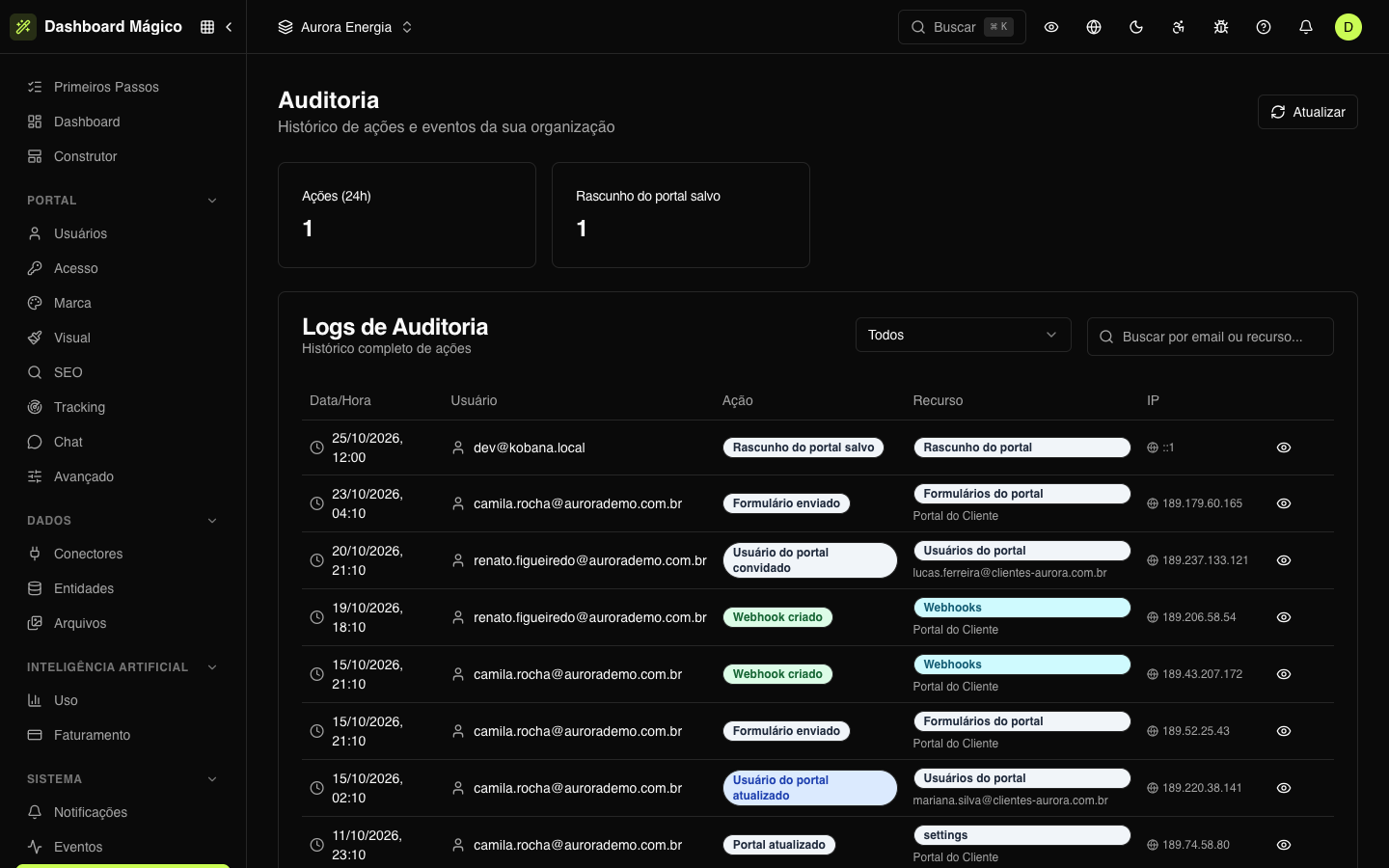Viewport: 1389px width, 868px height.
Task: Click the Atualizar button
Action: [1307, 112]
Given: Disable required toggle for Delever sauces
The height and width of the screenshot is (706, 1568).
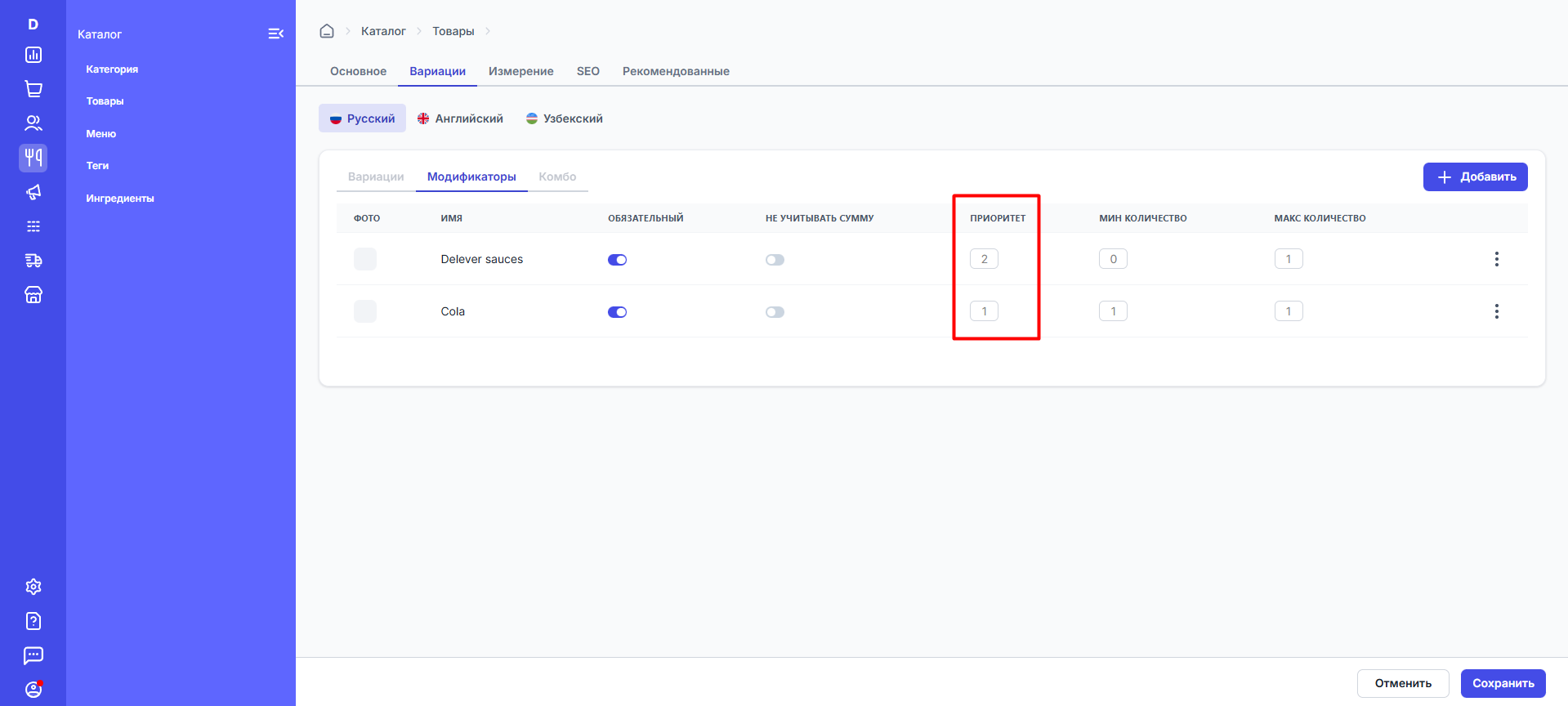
──────
**PROBLEM DESCRIPTION**
In the material above, retype exactly the lines that run from the one containing "Given: Disable required" through the last line, and keep out the pictures.

**WRITTEN SOLUTION**
Given: Disable required toggle for Delever sauces
The height and width of the screenshot is (706, 1568).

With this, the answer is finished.